Теперь задача Леонтьева может быть сформулирована очень конкретно. Ему предстояло убедить глубоко охранительное правительство, для которого сама идея «революции» была синонимом катастрофы, в необходимости этой самой революции. Попробуйте прикинуть масштабы этой задачи, и вы тотчас убедитесь, что она и впрямь была головоломной.
А Леонтьев за нее взялся. И одно уже это свидетельствует, что как политический мыслитель он был на голову выше и Бакунина, и Достоевского (и своих сегодняшних толкователей). Прав Гаспарини, когда говорит, что «отвага его мысли была беспримерна даже для России, где люди вообще не робки»81. Разумеется, программа «ревизантинизации» включала и массу тривиальных, с точки зрения славянофильства второго призыва, лозунгов.

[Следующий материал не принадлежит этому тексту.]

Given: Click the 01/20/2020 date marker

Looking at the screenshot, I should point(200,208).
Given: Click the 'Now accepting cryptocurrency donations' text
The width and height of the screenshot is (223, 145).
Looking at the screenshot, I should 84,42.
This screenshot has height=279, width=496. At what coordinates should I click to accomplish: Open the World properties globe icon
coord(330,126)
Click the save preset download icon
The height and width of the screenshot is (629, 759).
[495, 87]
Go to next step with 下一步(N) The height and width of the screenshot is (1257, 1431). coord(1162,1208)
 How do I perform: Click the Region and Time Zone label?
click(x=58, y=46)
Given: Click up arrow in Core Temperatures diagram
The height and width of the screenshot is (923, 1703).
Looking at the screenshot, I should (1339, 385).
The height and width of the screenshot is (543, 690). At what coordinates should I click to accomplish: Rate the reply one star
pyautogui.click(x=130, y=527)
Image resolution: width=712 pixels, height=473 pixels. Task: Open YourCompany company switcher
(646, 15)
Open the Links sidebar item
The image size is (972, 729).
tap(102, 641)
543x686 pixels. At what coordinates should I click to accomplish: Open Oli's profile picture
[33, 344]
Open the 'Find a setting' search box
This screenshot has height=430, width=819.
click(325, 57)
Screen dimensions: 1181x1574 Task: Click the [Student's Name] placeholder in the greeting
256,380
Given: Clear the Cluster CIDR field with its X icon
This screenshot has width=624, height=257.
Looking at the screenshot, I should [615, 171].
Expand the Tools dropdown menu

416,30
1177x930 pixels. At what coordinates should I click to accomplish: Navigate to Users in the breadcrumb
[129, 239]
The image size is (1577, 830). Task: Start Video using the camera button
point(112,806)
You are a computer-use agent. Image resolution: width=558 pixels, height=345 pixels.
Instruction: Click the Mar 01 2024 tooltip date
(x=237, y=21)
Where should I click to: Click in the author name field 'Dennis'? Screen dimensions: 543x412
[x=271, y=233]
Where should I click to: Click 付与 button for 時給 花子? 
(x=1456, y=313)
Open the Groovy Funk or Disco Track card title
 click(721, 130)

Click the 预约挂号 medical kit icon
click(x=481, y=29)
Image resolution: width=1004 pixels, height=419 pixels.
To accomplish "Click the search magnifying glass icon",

Например: долой интеллигенцию! Ибо «гнилой Запад - да, гнилой, так и брызжет, так и смердит отовсюду, где только интеллигенция наша пробовала воцаряться»82. Или: долой всеобщую грамотность и вообще просвещение! Ибо «обязательная грамотность только тогда принесет хорошие
плоды, когда помещики, чиновники, учителя сделаются все еще гораздо более славянофилами, нежели они сделались под влиянием нигилизма, польского мятежа и европейской злобы»83.
Именно эти злосчастные декларации и сделали Леонтьева мишенью критических залпов как либеральной прессы, так и полулиберальных обломков старого славянофильства. В пылу этой слишком легкой охоты просмотрели они, однако, вещи куда более существенные. Например то, как осторожно, но настойчиво пытался Леонтьев приучить правительство и публику к мысли о неотвратимости феодального и самодержавного социализма.«Иногда я думаю (объективно и беспристрастно предчувствую), что какой-нибудь русский царь, быть может, и недалекого будущего, станет во главе социалистического движения и организует его так, как Константин способствовал организации христианства... Но что значит организация? Организация означает принуждение, значит благоустроенный деспотизм, значит узаконение хронического постоянного насилия над личной волей граждан»84.И снова: «Чувство моё пророчит мне, что Славянский Православный Царь возьмет когда-нибудь в руки социалистическое движение и с благословения Церкви учредит социалистическую форму жизни на место буржуазно-либеральной. И будет этот социализм новым и суровым трояким рабством: общинам, Церкви и Царю»85. А для тех, кто все еще не понял, о чем речь, он добавлял: «Социализм есть феодализм будущего... То, что теперь крайняя революция станет охранением, орудием строгого принуждения, дисциплины, отчасти даже и рабством»86. ^
Вот здесь и пригодилась ему пропасть между Россией и Европой, то бишь между «славянским» и «двухосновным романо-германским культурно-историческим типом», вырытая Данилевским. Да, - поучает Леонтьев свое туповатое правительство, - в Европе под социализмом понимают нечто совсем иное - страшное, нигилистическое. Но
Там же. С. 417.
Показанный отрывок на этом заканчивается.